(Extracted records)
──────────

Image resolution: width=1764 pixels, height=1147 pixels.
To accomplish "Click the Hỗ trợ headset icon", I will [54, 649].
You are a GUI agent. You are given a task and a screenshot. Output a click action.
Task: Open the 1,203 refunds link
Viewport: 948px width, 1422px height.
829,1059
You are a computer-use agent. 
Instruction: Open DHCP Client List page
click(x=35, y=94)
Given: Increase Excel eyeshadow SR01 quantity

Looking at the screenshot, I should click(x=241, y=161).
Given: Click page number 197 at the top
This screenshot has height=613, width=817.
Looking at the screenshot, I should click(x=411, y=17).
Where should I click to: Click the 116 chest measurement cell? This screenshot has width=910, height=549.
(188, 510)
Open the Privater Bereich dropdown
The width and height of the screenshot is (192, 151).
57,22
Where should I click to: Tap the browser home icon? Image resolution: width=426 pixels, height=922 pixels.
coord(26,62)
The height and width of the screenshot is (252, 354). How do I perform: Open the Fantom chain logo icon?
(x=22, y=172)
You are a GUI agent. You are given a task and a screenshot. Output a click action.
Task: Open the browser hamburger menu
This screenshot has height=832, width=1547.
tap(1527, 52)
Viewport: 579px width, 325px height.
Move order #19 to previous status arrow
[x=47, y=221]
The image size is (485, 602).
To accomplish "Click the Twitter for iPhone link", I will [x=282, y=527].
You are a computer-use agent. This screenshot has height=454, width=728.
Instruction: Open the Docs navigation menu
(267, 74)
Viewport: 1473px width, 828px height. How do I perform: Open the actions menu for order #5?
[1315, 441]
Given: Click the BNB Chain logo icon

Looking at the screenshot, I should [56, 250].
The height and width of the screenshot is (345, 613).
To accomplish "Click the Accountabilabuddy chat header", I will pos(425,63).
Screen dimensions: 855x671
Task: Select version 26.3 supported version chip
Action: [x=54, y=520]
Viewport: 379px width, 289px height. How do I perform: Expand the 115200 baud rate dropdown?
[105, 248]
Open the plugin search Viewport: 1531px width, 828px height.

──────────

> Problem requirements
Report every line of the records that contains the word "link". Case counts.

> Expected answer
Task: Open the 1,203 refunds link
To accomplish "Click the Twitter for iPhone link", I will [x=282, y=527].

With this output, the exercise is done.